▶ WORK INSTRUCTION: Copy all lines in the material holding the string "agent".

▶ DATASET ENTRIES:
-----
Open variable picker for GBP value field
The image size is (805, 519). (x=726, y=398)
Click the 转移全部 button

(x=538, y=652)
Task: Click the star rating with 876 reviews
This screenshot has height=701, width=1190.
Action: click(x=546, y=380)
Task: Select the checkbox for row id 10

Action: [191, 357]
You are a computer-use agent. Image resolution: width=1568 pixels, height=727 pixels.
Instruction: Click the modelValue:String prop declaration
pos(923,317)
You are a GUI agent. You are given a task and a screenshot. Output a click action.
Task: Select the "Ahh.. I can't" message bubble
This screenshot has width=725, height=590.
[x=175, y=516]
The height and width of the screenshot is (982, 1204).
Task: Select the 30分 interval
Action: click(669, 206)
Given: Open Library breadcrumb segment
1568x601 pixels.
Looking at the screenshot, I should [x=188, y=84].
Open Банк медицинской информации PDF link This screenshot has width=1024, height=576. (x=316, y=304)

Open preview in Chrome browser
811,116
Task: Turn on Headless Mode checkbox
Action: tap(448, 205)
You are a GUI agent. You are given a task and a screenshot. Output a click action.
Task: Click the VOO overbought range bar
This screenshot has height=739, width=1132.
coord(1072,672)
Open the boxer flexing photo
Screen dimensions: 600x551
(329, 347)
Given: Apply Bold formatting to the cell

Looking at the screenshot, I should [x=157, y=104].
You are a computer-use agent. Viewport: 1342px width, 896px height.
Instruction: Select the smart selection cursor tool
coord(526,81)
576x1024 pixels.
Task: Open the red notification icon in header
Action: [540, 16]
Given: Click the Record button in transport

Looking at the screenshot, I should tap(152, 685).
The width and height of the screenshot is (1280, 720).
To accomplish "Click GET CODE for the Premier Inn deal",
-----
▶ SOLUTION TO THIS EXERCISE:
You are a computer-use agent. Image resolution: width=1568 pixels, height=727 pixels.
You are a GUI agent. You are given a task and a screenshot. Output a click action.
You are a GUI agent. You are given a task and a screenshot. Output a click action.
You are a computer-use agent. Viewport: 1342px width, 896px height.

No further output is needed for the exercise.